Non ne posso più di vedere gopura e vimana, ma non voglio perdermi il tempio di Shiva Nataraja di Chidambaram, costruito tra il IX e il XIV secolo sotto il regno dei Chola. La leggenda dice che il re lo fece erigere per ringraziare il Dio che lo salvò dalla lebbra. Ha un recinto rettangolare con quattro ordini di mura e alti gopura di quarantanove metri, in corrispondenza delle quattro porte, orientate secondo i punti cardinali. Colpiscono le torri ricoperte di figure umane e mitologiche e gli interni in pietra finemente lavorata, su tutto, le 108 sculture che raffigurano Shiva nelle posizioni classiche della danza. Shiva danzante, rappresenta l’eterno movimento dell’universo, in costante trasformazione. Il simbolismo di questa danza è rappresentato dalla posa chiamata "Ananda Tandavam", nella quale il danzatore cosmico ha quattro braccia. Una mano destra tiene il “damaru” (un piccolo tamburello), simbolo di creazione attraverso il suono primordiale. In una delle mani sinistre c’è “agni” (il fuoco purificatore), che simbolizza l’immutabile evoluzione dell’universo, perché nulla è permanente; l'altra mano destra fa un gesto che rassicura, l'altra mano sinistra, un gesto che protegge. Il suo piede sinistro levato, evoca la liberazione e il saluto; il suo piede destro, schiaccia il demone dell'ignoranza e del male.

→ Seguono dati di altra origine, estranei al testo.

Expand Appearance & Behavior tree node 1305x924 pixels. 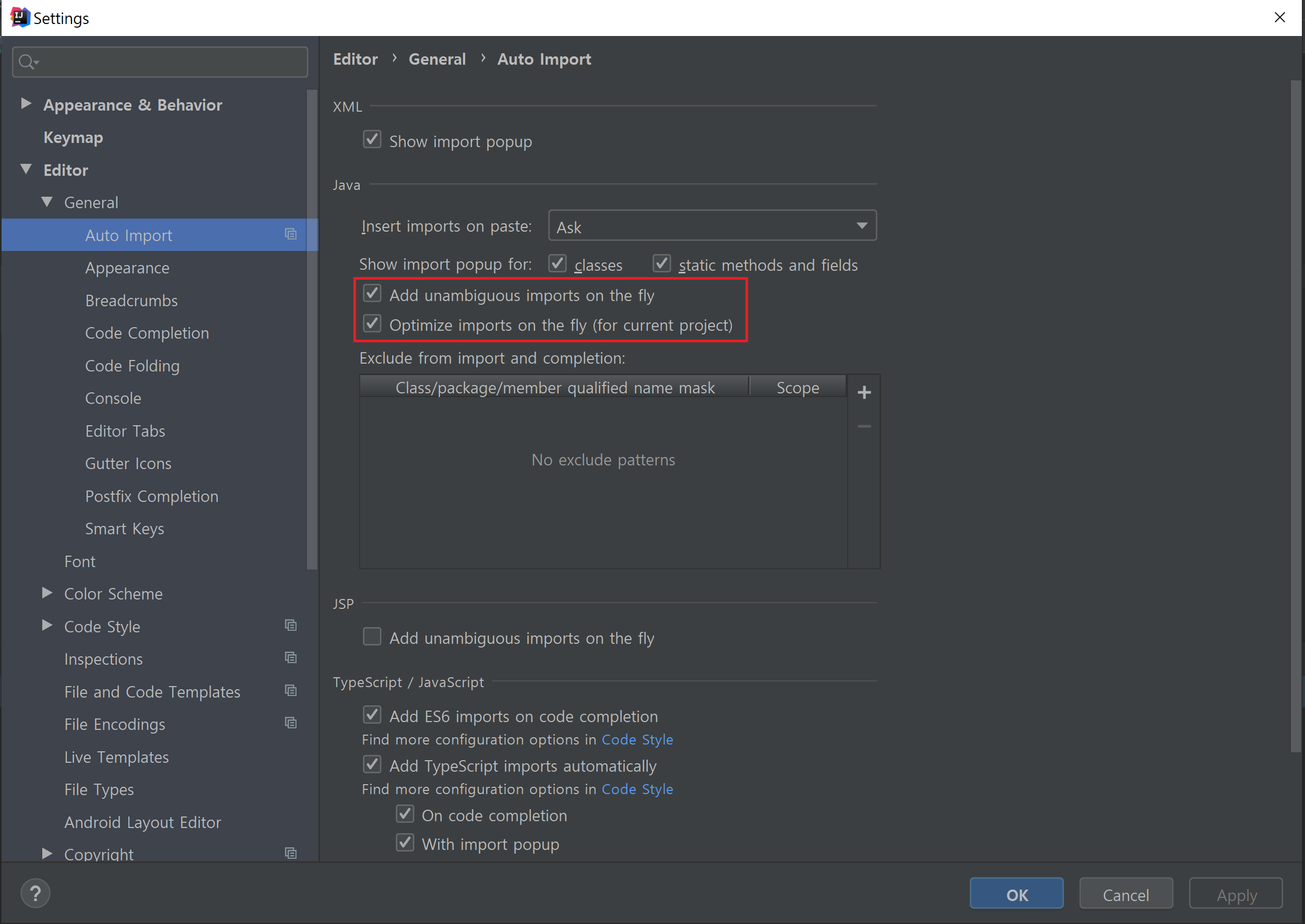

Colpiscono meno la sporcizia e un onnipresente odore di formaggio rancido che ti accompagnano sempre all’interno dei templi. Qui, bramini ben pasciuti e dal fare indolente, sono particolarmente insistenti nella caccia al turista. Appena ti vedono, attirano la tua attenzione, t’invitano a mettere il nome nel libro delle donazioni e ad aprire generosamente il portafoglio.

Pondicherry

Dopo avere pranzato con l’immancabile masala dosa, ho raggiunto Pondicherry (80 km.), città che fino al 1954 era una colonia francese, famosa per l’ashram di Sri Aurobindo, uno dei più popolari di tutta l’India. Anche i nomi delle attività commerciali si rifanno ad Aurobindo: l’Ashram Guesthouse è un albergo, l’Aurotravel un’agenzia di viaggi, l’Auropress una casa editrice, ma ci sono anche l’Auroboutique e l’Auro Post Office.

Non mancano le reminescenze francesi: il Comune si chiama ancora “Hôtel de la Ville”, la polizia indossa il kepis, il rosso cappello che sa tanto di legione straniera, le strade riportano il nome nelle due lingue, anche alberghi e ristoranti sono un fiorire di ricordi: “Hotel de l’Orient, La Terrasse, Rendevous”. Le facciate delle case e i boulevard ordinati sanno poco d’India caotica. Si cammina volentieri per il lungomare, godendo della brezza dell’oceano, mangiando un gelato o bevendo finalmente una birra. La città è ricca di negozi, i più belli sono quelli che espongono elaborati sari di seta.